Reproduce, exactly and in full, only the lines below from the one containing "Phân tích chuỗi" through the one containing "Thực hành tốt".

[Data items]
══════

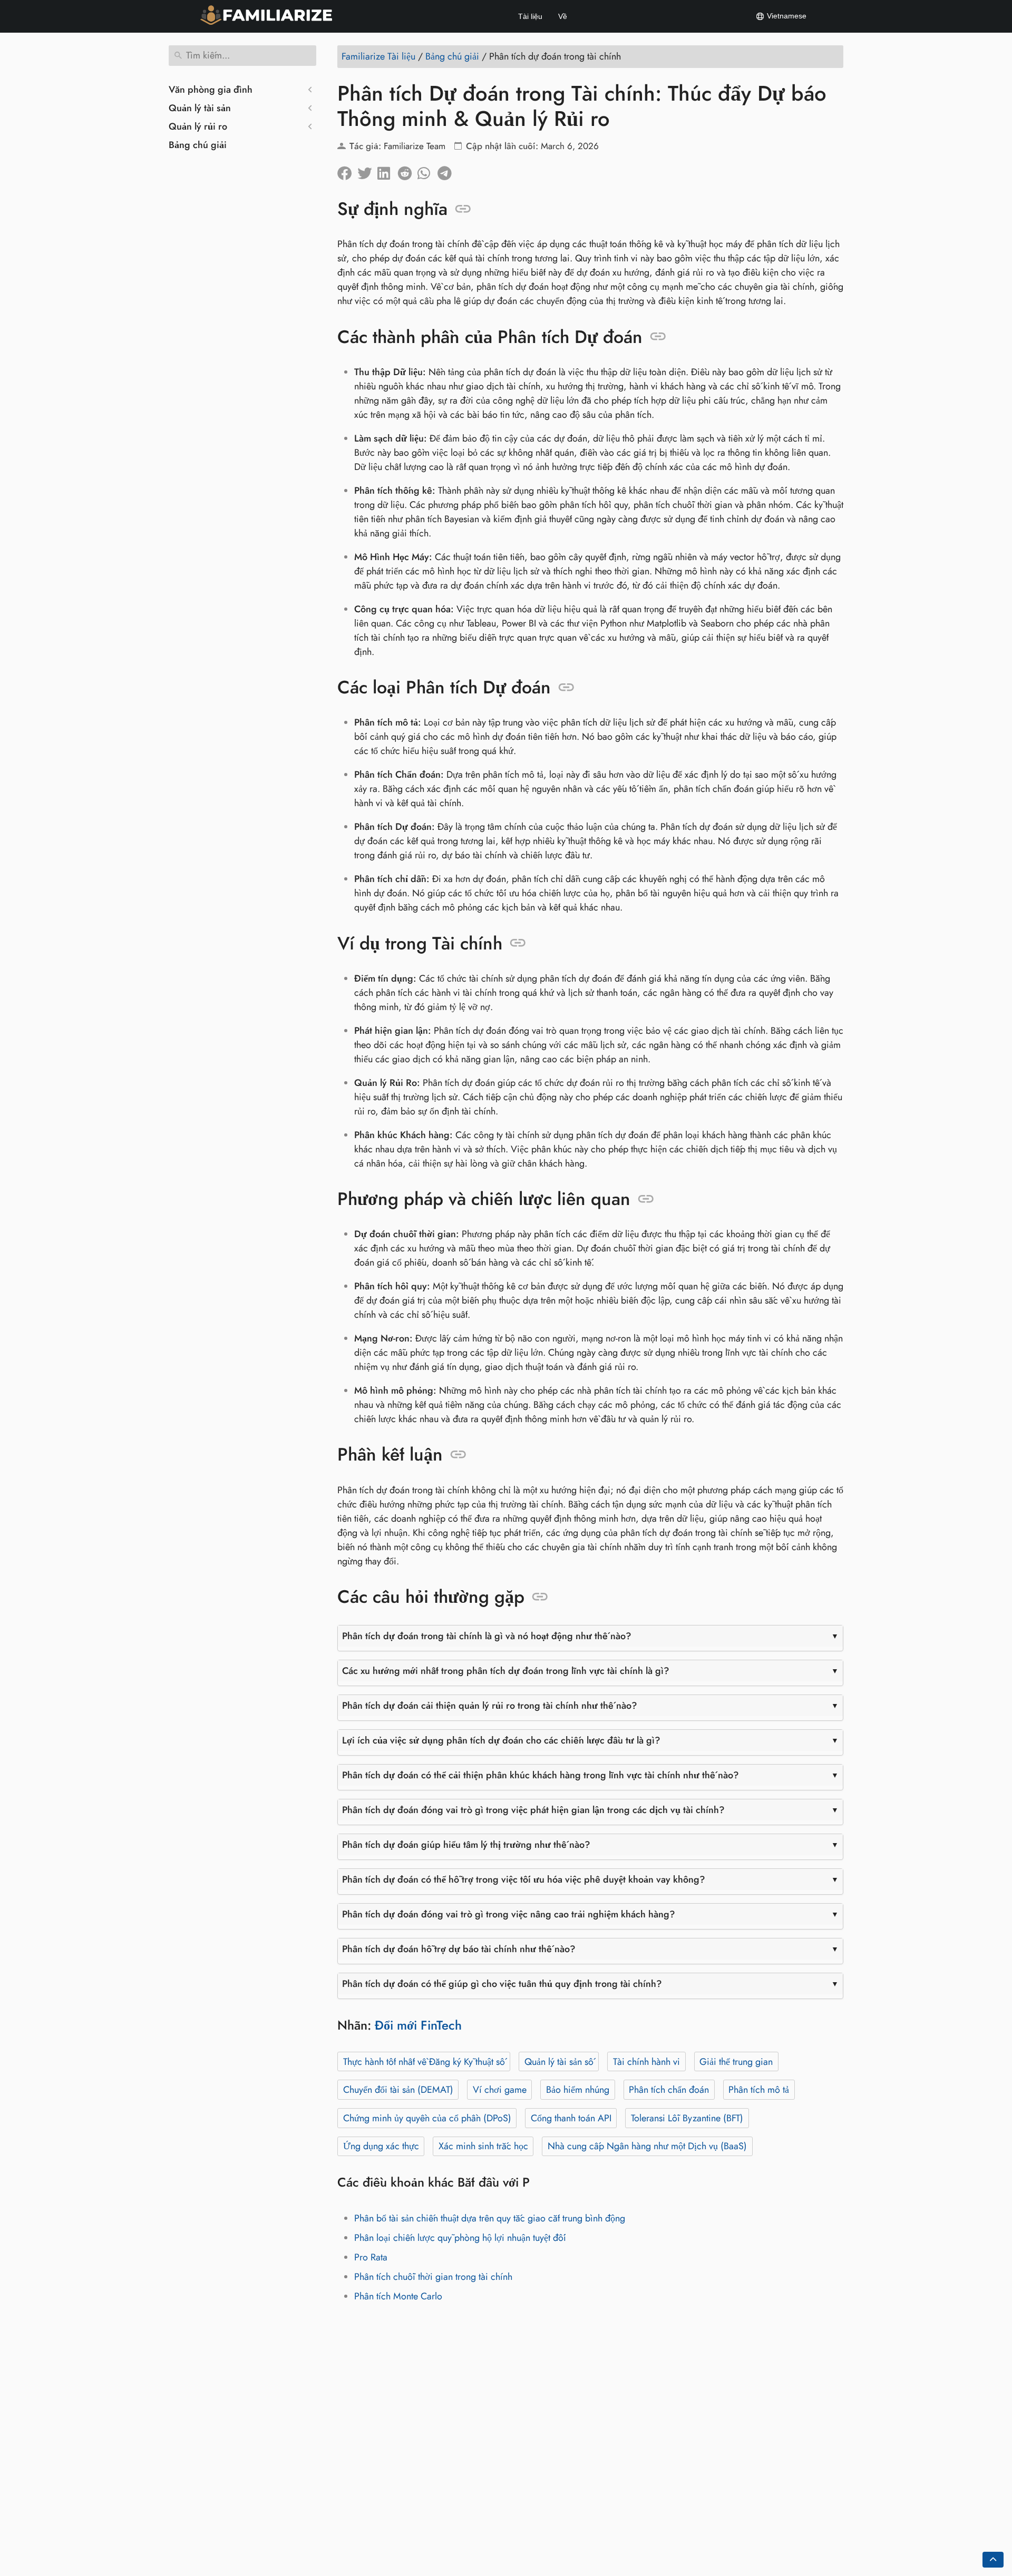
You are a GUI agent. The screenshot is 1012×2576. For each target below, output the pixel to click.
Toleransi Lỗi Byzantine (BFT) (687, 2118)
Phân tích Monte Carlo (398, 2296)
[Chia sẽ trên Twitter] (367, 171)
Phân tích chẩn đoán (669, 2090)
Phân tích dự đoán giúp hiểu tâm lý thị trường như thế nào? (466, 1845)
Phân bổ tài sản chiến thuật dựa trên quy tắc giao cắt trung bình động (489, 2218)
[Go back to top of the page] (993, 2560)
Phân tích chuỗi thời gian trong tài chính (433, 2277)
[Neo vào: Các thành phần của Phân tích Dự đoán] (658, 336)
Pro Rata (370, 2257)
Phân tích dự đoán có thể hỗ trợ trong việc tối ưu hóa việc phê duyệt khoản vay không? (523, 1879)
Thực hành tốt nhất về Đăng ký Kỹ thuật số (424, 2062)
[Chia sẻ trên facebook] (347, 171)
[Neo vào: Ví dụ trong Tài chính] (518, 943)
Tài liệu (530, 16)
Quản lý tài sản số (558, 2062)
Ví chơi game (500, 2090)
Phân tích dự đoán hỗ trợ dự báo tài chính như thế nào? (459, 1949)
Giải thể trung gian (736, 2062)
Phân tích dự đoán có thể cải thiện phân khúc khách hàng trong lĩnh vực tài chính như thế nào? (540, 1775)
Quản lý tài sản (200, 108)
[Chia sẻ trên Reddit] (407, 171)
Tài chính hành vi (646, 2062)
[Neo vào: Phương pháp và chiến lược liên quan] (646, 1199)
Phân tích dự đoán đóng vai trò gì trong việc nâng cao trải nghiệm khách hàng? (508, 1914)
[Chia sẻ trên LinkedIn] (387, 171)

══════

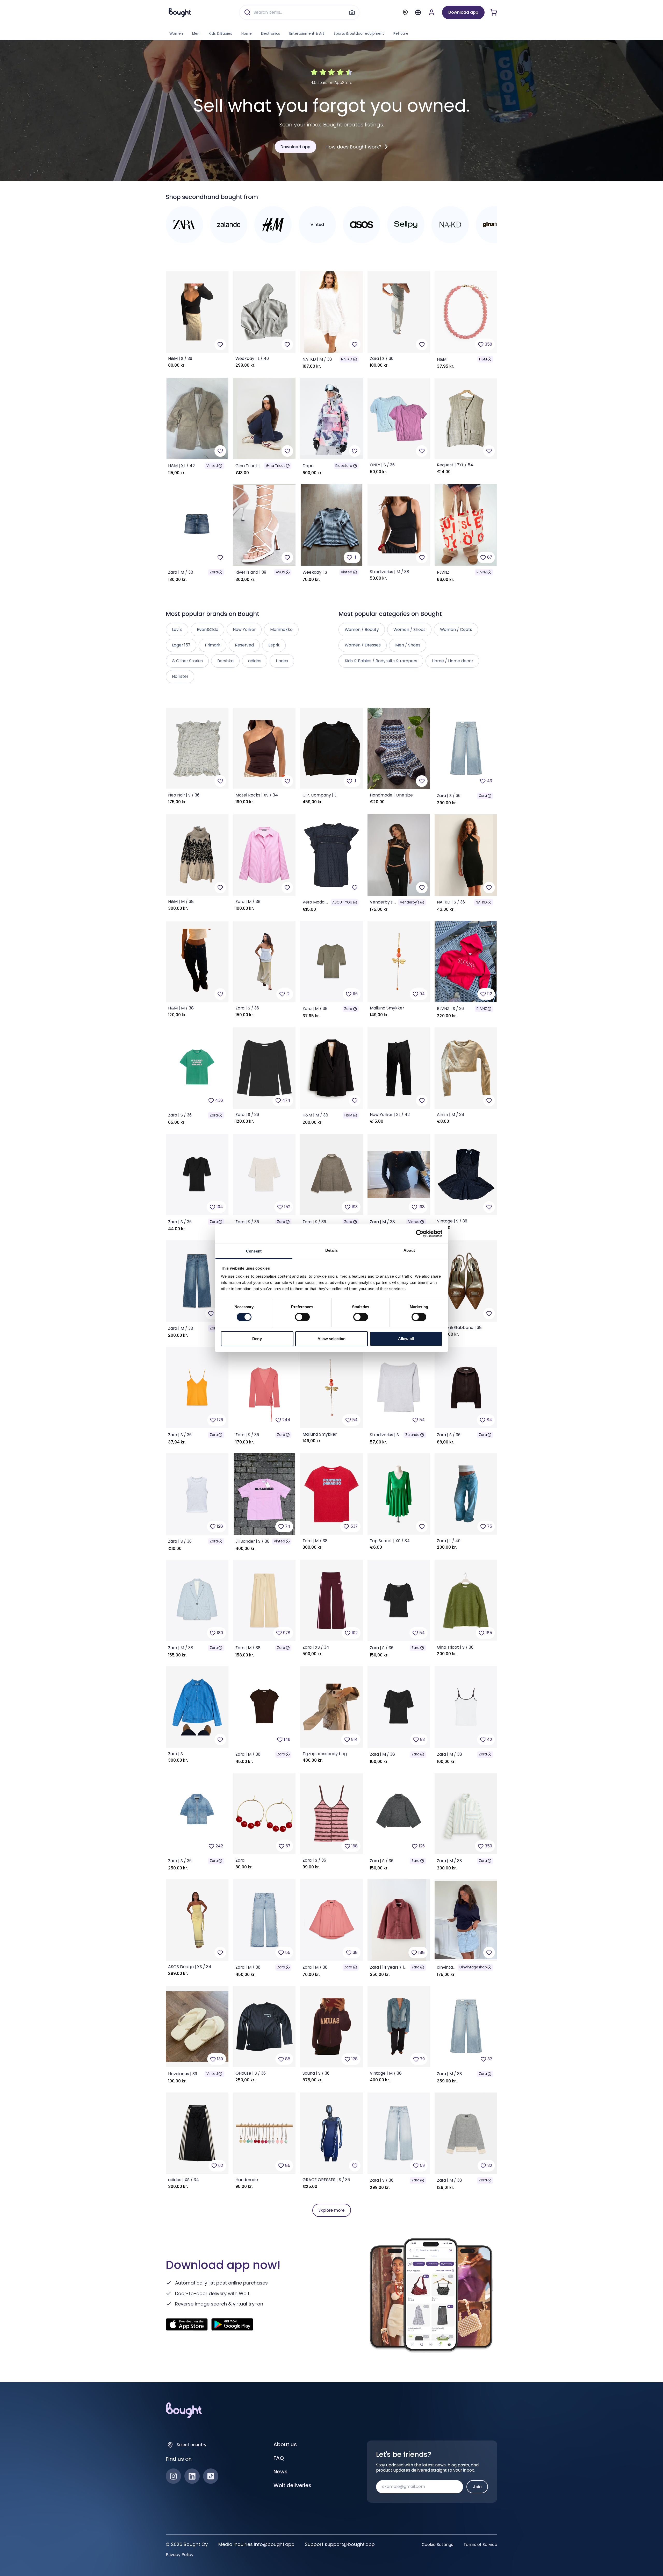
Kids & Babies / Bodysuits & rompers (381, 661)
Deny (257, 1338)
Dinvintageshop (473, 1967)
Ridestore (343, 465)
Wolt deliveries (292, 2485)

══════

> [RESULT OF THE EXERCISE]
Phân tích chuỗi thời gian trong tài chính (433, 2277)
[Neo vào: Các thành phần của Phân tích Dự đoán] (658, 336)
Pro Rata (370, 2257)
Phân tích dự đoán có thể hỗ trợ trong việc tối ưu hóa việc phê duyệt khoản vay không? (523, 1879)
Thực hành tốt nhất về Đăng ký Kỹ thuật số (424, 2062)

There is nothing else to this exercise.